AIM OF THE TASK: Beginning at the line containing "Enable app improvement news email checkbox" in the material below and ending at the line containing "Task: Expand the LFO INIT preset dropdown", return each line exactly and add nothing.

[ENTRIES SUPPLIED Boundary: Start]

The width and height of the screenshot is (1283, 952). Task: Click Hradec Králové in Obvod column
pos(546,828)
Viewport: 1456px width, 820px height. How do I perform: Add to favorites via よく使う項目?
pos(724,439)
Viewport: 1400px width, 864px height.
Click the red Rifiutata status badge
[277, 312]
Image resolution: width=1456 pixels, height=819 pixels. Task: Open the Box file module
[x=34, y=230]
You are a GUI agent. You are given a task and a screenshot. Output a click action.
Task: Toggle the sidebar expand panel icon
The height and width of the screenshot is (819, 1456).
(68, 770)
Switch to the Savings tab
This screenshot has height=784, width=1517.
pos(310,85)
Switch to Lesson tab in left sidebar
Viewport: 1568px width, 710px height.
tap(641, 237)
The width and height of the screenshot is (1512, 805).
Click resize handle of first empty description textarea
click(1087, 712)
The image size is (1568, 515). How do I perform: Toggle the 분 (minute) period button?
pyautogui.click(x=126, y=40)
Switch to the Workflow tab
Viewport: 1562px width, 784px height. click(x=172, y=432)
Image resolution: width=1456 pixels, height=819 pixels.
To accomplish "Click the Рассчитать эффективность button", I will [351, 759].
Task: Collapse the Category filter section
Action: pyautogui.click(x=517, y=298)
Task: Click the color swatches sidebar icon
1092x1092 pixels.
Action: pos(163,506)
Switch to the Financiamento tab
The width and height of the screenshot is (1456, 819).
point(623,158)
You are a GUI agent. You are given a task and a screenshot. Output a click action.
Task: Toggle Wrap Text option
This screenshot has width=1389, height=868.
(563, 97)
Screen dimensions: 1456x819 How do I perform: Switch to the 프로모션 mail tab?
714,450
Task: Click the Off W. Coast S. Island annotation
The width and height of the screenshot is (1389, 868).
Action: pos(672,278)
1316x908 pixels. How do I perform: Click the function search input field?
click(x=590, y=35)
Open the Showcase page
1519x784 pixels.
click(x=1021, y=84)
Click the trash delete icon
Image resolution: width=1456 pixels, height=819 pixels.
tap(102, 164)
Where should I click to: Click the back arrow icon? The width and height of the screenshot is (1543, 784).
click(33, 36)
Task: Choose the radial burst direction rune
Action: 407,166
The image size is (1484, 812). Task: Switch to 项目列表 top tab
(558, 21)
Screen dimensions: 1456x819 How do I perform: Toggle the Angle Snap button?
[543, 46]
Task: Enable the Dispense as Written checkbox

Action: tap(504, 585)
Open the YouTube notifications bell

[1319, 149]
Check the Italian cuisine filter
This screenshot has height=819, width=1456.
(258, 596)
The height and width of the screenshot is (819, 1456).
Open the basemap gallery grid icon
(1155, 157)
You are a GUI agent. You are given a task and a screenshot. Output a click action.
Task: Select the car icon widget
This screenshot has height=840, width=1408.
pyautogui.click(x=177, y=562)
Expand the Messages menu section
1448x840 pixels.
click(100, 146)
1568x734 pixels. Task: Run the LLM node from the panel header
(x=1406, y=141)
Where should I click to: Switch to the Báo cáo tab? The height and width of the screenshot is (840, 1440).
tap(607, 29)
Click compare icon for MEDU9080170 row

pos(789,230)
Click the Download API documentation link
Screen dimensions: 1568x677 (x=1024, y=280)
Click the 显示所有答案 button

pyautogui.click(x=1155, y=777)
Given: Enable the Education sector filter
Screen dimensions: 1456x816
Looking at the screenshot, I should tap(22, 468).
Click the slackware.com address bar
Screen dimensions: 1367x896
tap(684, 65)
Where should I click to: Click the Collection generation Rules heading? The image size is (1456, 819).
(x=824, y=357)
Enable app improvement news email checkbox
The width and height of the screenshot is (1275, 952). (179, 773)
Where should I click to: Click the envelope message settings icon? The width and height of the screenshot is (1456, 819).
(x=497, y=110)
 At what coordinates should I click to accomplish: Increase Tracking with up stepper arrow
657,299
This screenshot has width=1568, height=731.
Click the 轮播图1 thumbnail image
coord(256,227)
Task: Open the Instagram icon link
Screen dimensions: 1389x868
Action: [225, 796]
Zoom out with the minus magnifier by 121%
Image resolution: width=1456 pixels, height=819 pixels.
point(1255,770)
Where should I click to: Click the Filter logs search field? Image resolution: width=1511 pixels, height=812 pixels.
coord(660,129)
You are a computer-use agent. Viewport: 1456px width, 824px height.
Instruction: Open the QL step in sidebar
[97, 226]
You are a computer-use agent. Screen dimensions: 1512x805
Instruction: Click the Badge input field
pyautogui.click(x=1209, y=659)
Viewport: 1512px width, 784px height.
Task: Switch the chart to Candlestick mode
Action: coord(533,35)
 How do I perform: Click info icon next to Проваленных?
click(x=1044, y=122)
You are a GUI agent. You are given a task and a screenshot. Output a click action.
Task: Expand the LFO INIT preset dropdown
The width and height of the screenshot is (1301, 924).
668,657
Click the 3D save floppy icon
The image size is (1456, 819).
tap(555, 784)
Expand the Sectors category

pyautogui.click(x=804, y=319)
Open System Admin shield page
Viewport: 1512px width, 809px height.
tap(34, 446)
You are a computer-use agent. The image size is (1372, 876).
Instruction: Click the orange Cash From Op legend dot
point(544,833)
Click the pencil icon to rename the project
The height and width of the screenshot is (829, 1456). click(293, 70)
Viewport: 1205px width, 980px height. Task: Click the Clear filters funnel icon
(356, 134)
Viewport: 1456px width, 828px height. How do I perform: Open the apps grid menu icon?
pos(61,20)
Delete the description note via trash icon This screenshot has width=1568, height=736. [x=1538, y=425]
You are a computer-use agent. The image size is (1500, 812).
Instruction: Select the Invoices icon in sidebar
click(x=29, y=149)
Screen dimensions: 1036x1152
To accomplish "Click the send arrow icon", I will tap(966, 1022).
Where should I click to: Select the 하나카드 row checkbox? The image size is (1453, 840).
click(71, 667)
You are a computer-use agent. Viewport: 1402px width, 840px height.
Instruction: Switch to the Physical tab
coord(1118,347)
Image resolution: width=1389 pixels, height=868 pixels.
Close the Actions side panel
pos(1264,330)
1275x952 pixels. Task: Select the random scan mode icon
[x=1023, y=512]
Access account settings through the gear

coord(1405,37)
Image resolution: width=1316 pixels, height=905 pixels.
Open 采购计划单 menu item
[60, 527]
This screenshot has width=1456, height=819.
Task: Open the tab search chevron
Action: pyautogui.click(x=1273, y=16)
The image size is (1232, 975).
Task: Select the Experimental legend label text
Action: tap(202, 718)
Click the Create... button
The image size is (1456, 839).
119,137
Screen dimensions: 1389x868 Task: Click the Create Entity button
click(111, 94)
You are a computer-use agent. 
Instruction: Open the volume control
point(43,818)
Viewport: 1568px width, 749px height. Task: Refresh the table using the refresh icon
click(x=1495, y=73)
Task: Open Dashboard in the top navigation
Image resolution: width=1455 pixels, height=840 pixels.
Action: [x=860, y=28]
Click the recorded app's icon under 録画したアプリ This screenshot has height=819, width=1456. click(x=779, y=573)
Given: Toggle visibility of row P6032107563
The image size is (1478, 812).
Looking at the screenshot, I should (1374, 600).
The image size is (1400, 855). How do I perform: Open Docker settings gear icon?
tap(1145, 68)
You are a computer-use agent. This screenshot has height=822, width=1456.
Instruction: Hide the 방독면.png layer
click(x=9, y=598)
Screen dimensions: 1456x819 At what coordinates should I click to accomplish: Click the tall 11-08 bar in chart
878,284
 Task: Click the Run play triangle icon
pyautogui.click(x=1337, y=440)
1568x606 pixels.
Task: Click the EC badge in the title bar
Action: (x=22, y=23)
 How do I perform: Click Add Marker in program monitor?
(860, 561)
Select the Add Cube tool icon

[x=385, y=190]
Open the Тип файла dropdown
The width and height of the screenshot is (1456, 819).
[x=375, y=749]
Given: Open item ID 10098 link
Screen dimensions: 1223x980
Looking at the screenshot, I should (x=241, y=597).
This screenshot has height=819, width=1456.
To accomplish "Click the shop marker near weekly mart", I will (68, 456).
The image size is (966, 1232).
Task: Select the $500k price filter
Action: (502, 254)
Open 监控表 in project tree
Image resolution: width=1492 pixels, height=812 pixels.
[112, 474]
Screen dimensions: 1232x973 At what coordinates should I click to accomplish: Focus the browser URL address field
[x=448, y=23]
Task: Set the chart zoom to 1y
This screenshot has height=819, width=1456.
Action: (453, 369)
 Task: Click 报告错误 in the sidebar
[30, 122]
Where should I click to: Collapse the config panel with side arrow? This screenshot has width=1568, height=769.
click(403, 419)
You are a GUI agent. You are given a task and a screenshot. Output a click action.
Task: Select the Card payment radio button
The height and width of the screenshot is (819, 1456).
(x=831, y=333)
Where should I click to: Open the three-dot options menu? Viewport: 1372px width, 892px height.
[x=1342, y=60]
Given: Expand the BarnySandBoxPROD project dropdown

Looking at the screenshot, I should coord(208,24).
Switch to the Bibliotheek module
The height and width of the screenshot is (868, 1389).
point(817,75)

[ENTRIES SUPPLIED Boundary: End]

WRITTEN RESPONSE:
Enable app improvement news email checkbox
The width and height of the screenshot is (1275, 952). (179, 773)
Where should I click to: Click the envelope message settings icon? The width and height of the screenshot is (1456, 819).
(x=497, y=110)
 At what coordinates should I click to accomplish: Increase Tracking with up stepper arrow
657,299
This screenshot has width=1568, height=731.
Click the 轮播图1 thumbnail image
coord(256,227)
Task: Open the Instagram icon link
Screen dimensions: 1389x868
Action: [225, 796]
Zoom out with the minus magnifier by 121%
Image resolution: width=1456 pixels, height=819 pixels.
point(1255,770)
Where should I click to: Click the Filter logs search field? Image resolution: width=1511 pixels, height=812 pixels.
coord(660,129)
You are a computer-use agent. Viewport: 1456px width, 824px height.
Instruction: Open the QL step in sidebar
[97, 226]
You are a computer-use agent. Screen dimensions: 1512x805
Instruction: Click the Badge input field
pyautogui.click(x=1209, y=659)
Viewport: 1512px width, 784px height.
Task: Switch the chart to Candlestick mode
Action: coord(533,35)
 How do I perform: Click info icon next to Проваленных?
click(x=1044, y=122)
You are a GUI agent. You are given a task and a screenshot. Output a click action.
Task: Expand the LFO INIT preset dropdown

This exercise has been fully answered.